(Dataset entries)
——
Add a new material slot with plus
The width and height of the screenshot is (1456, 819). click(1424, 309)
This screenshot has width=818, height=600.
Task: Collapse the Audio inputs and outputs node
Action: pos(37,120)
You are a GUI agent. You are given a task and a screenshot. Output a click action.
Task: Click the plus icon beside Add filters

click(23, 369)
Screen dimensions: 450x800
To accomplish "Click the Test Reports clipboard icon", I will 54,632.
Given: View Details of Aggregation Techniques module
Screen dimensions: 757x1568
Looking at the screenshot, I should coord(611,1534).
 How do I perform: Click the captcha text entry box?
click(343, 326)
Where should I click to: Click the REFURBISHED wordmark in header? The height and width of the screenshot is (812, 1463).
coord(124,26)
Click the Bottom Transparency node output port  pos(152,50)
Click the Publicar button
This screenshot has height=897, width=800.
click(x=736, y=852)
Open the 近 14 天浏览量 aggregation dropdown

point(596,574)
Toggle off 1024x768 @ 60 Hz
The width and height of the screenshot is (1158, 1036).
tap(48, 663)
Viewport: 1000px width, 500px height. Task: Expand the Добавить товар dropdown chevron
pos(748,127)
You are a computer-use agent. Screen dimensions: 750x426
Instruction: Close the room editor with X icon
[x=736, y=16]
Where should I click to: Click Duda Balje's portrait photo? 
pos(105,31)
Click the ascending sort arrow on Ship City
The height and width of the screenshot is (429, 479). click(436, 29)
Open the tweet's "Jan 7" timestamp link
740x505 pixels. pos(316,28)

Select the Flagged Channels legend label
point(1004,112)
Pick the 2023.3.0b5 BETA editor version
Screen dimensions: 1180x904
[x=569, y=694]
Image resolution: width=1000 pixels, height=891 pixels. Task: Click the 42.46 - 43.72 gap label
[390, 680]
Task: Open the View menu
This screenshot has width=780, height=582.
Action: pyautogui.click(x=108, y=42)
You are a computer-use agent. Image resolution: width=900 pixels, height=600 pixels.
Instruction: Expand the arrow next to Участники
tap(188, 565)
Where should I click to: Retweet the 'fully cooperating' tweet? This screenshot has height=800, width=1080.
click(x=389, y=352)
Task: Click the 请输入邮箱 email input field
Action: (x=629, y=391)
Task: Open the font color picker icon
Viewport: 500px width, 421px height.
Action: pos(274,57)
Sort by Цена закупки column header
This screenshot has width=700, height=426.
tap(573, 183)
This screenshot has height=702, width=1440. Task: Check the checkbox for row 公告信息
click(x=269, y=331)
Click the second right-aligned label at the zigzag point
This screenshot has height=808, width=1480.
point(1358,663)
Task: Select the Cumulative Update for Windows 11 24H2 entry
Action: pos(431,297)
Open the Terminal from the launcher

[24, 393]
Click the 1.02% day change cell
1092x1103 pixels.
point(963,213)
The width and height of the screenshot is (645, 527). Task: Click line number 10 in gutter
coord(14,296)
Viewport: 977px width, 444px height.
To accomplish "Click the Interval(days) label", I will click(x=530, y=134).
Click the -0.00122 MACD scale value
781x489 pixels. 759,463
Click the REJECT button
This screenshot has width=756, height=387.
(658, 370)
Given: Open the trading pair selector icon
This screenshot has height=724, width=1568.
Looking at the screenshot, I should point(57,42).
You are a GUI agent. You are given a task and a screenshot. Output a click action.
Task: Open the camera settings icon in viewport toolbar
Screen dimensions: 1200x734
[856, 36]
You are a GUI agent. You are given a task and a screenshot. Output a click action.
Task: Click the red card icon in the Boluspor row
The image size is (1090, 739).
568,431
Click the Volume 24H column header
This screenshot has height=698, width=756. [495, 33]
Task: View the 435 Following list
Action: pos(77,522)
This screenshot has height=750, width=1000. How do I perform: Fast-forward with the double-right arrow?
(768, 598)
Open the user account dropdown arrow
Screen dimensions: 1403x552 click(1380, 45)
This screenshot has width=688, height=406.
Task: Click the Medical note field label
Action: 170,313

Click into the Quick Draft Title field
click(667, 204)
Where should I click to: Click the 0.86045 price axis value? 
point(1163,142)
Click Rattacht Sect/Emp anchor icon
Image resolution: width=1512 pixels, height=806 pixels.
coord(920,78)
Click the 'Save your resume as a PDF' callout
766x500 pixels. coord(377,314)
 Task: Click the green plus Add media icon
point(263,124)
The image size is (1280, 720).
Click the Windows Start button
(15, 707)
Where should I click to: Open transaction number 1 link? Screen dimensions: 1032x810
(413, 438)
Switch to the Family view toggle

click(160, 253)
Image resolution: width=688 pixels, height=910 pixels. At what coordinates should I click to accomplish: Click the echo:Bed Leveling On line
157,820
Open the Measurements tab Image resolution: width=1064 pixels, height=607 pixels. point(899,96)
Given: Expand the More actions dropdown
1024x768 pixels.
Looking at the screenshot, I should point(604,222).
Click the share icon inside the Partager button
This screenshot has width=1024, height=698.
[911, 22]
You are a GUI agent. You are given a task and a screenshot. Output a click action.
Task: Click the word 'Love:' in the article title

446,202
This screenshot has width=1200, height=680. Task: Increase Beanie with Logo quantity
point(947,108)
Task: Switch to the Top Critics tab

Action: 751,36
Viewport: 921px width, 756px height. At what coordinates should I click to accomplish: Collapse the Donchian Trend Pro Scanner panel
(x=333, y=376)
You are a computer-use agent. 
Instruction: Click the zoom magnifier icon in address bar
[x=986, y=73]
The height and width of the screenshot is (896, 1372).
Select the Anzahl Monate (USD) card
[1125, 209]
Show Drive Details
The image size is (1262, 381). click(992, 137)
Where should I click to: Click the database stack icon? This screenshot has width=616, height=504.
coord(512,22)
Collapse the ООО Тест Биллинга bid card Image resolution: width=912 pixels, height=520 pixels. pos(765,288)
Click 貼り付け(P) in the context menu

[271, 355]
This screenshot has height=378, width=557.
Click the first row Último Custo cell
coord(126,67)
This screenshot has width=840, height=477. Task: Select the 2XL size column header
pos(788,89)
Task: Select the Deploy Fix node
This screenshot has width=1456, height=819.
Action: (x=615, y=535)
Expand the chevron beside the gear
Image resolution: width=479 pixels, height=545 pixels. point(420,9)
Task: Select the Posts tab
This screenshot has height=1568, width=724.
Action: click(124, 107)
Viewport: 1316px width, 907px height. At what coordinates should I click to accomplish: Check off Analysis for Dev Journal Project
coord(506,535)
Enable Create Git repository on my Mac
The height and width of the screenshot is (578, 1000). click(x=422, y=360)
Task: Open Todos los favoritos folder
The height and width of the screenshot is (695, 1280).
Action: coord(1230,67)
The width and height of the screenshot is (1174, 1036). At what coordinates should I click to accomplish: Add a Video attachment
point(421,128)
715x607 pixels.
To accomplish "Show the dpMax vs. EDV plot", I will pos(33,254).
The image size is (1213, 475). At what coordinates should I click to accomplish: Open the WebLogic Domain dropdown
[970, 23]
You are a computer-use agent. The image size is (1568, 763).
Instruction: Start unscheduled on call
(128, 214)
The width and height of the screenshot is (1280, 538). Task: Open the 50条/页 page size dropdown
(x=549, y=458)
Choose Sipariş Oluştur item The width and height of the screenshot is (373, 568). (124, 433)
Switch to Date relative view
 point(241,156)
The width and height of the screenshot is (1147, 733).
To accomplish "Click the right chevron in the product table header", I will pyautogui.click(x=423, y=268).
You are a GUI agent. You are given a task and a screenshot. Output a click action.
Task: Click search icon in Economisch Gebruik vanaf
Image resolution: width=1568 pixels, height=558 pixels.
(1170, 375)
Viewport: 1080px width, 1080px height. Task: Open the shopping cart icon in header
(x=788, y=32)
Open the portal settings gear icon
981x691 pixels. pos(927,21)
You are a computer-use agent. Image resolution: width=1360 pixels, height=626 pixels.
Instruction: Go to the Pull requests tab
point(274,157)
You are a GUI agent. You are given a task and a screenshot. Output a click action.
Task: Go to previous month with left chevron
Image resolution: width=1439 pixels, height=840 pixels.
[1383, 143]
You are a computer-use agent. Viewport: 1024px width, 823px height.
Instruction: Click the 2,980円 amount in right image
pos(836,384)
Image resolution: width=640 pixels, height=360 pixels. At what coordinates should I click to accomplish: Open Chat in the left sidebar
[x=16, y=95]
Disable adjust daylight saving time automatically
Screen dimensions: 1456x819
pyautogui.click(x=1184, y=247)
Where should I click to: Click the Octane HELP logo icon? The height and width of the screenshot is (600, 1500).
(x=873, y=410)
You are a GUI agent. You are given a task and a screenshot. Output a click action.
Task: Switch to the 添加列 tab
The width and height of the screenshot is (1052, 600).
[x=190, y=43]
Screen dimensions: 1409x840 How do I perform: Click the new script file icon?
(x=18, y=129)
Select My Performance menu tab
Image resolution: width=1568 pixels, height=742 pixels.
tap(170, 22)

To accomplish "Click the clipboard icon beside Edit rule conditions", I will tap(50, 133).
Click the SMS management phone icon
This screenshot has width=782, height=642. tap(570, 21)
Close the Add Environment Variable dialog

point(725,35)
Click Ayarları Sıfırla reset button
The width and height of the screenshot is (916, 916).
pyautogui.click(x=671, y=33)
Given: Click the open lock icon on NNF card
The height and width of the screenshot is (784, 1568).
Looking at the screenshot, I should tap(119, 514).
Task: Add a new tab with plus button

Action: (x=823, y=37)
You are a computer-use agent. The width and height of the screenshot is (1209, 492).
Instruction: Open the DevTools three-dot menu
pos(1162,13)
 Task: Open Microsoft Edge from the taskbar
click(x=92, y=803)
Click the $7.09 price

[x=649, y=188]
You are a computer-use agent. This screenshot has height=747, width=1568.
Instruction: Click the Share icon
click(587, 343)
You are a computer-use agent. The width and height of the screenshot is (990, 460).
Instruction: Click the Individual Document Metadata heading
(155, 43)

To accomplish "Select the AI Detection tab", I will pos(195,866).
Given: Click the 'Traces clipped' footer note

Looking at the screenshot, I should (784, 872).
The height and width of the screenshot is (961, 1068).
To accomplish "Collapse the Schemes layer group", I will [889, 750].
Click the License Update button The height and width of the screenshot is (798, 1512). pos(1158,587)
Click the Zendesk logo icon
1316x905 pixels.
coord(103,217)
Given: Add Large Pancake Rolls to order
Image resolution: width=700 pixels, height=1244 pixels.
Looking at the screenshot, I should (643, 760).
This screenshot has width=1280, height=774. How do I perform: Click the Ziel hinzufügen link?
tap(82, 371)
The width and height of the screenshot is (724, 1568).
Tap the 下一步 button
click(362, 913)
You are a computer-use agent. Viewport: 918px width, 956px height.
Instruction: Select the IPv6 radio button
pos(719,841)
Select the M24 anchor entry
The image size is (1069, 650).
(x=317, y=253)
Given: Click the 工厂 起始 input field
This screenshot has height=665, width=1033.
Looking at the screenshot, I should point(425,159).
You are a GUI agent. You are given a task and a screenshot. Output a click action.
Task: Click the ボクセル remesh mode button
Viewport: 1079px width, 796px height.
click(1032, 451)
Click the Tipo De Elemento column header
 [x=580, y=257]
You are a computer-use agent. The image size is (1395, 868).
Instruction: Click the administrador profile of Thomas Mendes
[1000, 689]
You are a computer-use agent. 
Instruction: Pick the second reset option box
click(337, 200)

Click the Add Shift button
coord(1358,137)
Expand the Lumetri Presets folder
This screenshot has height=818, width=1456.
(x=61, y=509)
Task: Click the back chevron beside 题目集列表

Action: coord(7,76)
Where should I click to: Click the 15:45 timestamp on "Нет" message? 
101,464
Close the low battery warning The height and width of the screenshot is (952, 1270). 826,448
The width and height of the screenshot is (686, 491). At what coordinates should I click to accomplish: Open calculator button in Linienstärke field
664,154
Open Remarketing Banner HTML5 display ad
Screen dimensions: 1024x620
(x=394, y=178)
——
All the lines that hold the word "clipboard" must appear in the answer, copied from the records.

Answer to this problem:
To accomplish "Click the Test Reports clipboard icon", I will 54,632.
To accomplish "Click the clipboard icon beside Edit rule conditions", I will tap(50, 133).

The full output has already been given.